Canadian Startup Wants Social Media to Resolve Your Disputes
Trying to resolve a dispute with a neighbour, contractor, or even friend? There are lots of disputes that bother us but are too minor to go to court over yet seemingly impossible to agree on. So how do they get resolved?
Online abritration is the latest trend in alternative dispute resolution, says Lance Soskin. Lance is the president of eQuibbly, a Toronto-based startup that has launched a platform for exactly that.
EQuibbly combines online arbitration with crowdvoting and social media to resolve disputes over the internet.

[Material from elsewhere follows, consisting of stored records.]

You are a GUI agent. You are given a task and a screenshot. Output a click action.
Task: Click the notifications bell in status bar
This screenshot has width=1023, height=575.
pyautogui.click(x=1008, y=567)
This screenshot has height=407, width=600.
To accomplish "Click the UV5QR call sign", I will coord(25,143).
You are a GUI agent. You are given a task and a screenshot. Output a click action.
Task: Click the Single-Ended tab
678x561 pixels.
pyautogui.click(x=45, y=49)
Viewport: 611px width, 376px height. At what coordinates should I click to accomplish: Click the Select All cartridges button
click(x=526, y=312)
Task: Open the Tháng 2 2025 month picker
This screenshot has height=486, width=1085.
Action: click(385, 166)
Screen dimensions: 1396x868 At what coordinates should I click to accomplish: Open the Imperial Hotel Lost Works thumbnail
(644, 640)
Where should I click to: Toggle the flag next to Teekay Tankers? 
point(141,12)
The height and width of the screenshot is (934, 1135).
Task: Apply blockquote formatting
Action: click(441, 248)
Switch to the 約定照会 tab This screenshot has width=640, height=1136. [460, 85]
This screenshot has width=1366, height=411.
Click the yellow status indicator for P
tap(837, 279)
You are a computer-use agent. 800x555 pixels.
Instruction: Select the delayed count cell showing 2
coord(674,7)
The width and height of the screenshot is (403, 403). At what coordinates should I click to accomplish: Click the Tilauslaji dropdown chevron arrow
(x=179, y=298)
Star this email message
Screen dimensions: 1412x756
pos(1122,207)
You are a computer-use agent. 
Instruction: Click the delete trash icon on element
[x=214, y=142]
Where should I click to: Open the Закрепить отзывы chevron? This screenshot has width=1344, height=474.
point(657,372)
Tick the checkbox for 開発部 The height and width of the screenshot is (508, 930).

How it works is simple: both parties present their side of the story and their proposed resolution, then their Facebook friends and Twitter followers – as well as interested passersby – vote for the winner. (Disputes can also be held in “private rooms” that are invite only.)
The service is free and handles issues as light as “My Roommate Should Buy His Own Damn Beer & Booze” to more serious situations like “My child’s father is not being reasonable [re: visitation rights].”
“If you think about it, leveraging your social network to resolve your disputes makes sense,” says Soskin, who earned an MBA at the Schulich School of Business. “We trust our friends and fellow citizens to provide us with accurate information every time we research something on Wikipedia and TripAdvisor. And we trust them to make the right decision when electing government officials. So why not have them help resolve our disputes?”
EQuibbly is a word mashup of equable, equitable, and quibble (with an “e” for online). Lance, who attended Osgoode Hall Law School and articled with Osler, Hoskin & Harcourt, launched eQuibbly “after witnessing how painfully slow, mind-boggling complicated, and prohibitively expensive traditional methods of litigation and dispute settlement typically are.”